» **Data shown**
▼

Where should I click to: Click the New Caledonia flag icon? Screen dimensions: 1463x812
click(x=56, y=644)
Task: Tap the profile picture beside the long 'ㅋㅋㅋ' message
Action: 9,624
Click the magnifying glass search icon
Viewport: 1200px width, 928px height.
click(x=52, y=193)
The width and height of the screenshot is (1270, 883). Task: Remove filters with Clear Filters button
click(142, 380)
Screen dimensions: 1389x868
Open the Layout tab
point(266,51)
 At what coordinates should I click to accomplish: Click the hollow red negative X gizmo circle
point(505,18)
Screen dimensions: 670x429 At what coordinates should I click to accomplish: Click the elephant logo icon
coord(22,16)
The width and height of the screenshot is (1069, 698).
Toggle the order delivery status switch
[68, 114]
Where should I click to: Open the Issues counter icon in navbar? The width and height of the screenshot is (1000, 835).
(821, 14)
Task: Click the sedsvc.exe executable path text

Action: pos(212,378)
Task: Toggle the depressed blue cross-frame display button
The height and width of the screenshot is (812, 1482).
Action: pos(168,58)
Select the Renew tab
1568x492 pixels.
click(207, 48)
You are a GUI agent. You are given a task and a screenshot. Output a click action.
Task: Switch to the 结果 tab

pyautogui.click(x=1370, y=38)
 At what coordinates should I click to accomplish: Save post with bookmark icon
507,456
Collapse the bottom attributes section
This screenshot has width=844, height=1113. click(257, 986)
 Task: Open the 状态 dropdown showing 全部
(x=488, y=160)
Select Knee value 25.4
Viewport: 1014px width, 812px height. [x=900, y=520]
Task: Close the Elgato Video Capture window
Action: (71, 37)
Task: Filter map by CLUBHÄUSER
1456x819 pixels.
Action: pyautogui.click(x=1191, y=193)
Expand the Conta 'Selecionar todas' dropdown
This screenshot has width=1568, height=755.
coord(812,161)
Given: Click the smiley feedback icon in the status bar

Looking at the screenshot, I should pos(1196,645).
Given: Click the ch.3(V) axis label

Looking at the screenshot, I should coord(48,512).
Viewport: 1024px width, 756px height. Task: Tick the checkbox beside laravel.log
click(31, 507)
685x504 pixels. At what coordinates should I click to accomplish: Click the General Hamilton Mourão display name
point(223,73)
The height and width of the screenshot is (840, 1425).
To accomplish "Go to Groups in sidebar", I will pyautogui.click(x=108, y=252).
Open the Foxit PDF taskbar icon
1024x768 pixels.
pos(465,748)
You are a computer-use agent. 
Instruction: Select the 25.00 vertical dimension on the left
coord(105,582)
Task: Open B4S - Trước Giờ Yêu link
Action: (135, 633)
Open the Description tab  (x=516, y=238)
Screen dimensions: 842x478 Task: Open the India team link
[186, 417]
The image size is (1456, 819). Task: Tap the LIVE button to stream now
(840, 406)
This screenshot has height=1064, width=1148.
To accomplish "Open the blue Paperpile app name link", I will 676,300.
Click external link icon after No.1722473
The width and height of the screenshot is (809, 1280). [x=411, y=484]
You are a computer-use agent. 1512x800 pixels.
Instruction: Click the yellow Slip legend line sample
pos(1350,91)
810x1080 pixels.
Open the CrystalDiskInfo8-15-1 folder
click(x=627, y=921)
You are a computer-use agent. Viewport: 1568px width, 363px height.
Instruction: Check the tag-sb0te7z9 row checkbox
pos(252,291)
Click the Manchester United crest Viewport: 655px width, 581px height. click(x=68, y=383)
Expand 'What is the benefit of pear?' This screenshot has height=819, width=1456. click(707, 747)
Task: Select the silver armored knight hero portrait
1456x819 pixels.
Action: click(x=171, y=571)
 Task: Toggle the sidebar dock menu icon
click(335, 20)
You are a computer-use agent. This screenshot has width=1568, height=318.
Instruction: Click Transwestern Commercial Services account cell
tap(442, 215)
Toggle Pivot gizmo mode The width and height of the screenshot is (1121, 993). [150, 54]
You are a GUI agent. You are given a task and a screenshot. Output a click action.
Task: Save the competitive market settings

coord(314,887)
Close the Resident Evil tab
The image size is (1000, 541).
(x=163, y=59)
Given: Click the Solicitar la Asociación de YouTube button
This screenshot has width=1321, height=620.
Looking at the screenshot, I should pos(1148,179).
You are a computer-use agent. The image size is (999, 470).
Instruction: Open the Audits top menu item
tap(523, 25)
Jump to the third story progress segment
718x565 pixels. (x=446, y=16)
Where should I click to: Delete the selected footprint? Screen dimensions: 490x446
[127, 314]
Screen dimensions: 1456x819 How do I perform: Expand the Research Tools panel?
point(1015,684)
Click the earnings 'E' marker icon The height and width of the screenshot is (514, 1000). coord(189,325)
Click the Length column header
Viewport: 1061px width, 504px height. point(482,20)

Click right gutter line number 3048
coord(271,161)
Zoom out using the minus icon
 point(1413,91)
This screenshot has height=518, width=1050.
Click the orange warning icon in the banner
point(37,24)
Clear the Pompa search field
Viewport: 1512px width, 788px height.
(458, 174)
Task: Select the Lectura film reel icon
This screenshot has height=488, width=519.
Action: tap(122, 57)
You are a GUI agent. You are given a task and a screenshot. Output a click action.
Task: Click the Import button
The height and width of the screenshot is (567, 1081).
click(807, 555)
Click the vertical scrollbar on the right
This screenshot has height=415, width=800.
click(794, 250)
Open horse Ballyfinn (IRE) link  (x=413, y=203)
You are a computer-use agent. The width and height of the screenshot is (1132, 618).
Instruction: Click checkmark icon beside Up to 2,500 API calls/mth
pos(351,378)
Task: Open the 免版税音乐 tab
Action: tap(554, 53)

▲

» **Exercise**
Please gather every line above that contains the word "coordinates" and copy each one in full.

» **The reply**
 At what coordinates should I click to accomplish: Click the hollow red negative X gizmo circle
Screen dimensions: 670x429 At what coordinates should I click to accomplish: Click the elephant logo icon
 At what coordinates should I click to accomplish: Save post with bookmark icon
685x504 pixels. At what coordinates should I click to accomplish: Click the General Hamilton Mourão display name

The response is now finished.